Deshalb werden Photovoltaik-Module immer häufiger in Bauelemente von Dächern oder Fassaden integriert. In einem vom SNF mitgeförderten Projekt hat ein Team um Virtuani jetzt erstmals untersucht, wie langlebig solche Systeme sind. Dabei stellte sich heraus, dass ungünstiger Schattenwurf ein Problem sein kann.
Das Forschungsteam der EPFL und der Fachhochschule Südschweiz (SUPSI) hat die Leistung von 55 kleinen, in der Schweiz installierten Systemen analysiert, die in das Dach integriert sind. Sie waren alle bereits zwischen fünf und zehn Jahren in Betrieb. In diesem Zeitraum konnten die Forschenden über alle Anlagen gemittelt keinen wesentlichen Leistungsabfall feststellen. Einzelne Anlagen schnitten aber trotzdem deutlich schlechter ab – eine genauere Auswertung zeigte, dass dies teilweise mit der Beschattung einzelner Module zusammenhing. Für diese Untersuchung setzte das Team einen eigens dafür entwickelten Algorithmus ein, der die Intensität der Beschattung unter Einbezug von Wetter- und Leistungsdaten automatisch quantifiziert.
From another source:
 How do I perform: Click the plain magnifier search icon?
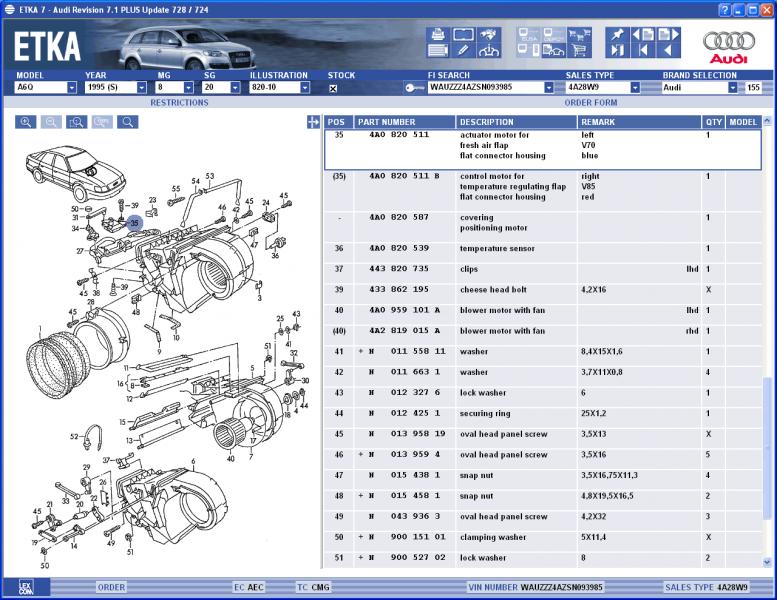click(x=127, y=122)
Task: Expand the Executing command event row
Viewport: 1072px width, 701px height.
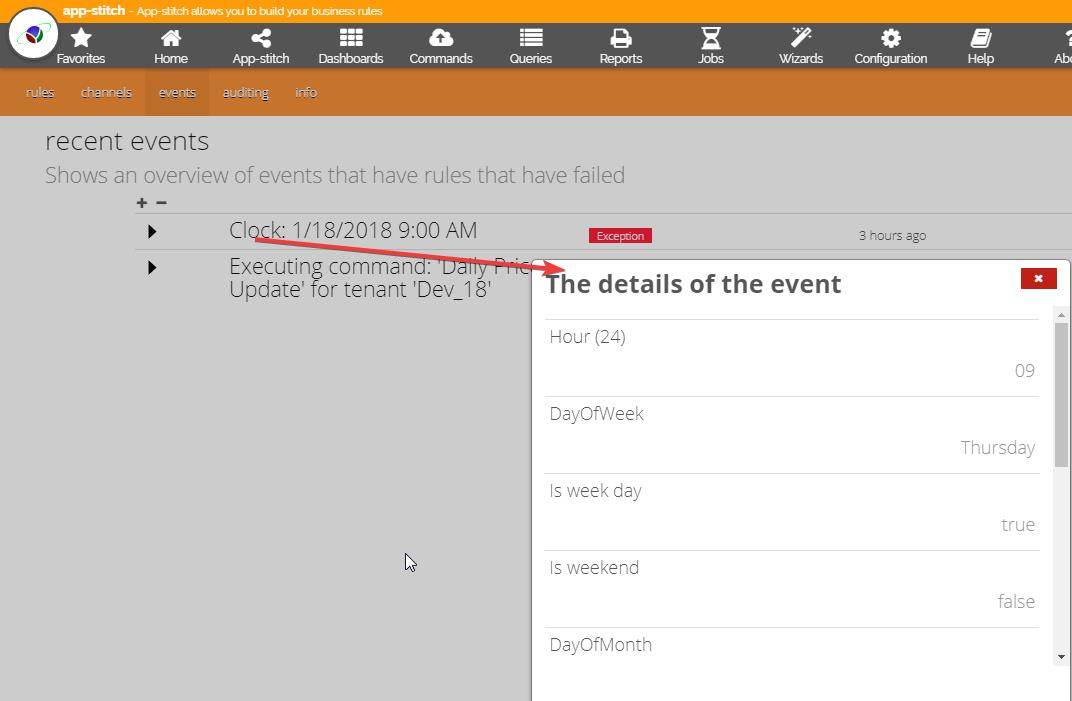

Über 100 Grad Celsius heiss
«In Gebäude integrierte Solaranlagen können im Gegensatz zu freistehenden Anlagen nicht optimal ausgerichtet werden», so Virtuani. Deshalb liesse sich nicht verhindern, dass beispielsweise Kamine, Antennen oder benachbarte Bäume ständig oder immer wieder Schatten auf einzelne Module werfen. Dies reduziert nicht nur die Leistung der Solarzellen teilweise sehr stark, sondern kann auch dazu führen, dass sie schneller altern. Denn wenn bei in Reihen verschalteten Modulen einige in der Sonne und einige im Schatten liegen, so erhöht sich der elektrische Widerstand in den beschatteten Zellen – sie können sich dadurch lokal auf über hundert Grad Celsius erhitzen und beschädigt werden.
In freistehenden Anlagen wird der Strom deshalb bei Bedarf durch eine sogenannte Bypass-Diode automatisch um beschattete Zellen herumgeleitet. Bei in Gebäude integrierten Modulen, die ständig oder immer wieder im Schatten liegen, können diese Dioden jedoch auf lange Sicht Schaden nehmen, da sie nicht auf einen so häufigen Einsatz ausgelegt sind.
«Diese Ergebnisse machen deutlich, wie wichtig die Entwicklung von innovativen Lösungen ist, durch die Belastung und Überhitzung bei Schattenwurf verringert werden», sagt Virtuani. Er will seine Untersuchungsmethode nun verfeinern und in den nächsten Jahren hunderte von Anlagen analysieren − um noch robustere Daten zu erhalten und längere Zeiträume abzudecken. Schliesslich sollte eine Solaranlage idealerweise 30 Jahre oder noch länger zuverlässig erneuerbare Energie produzieren.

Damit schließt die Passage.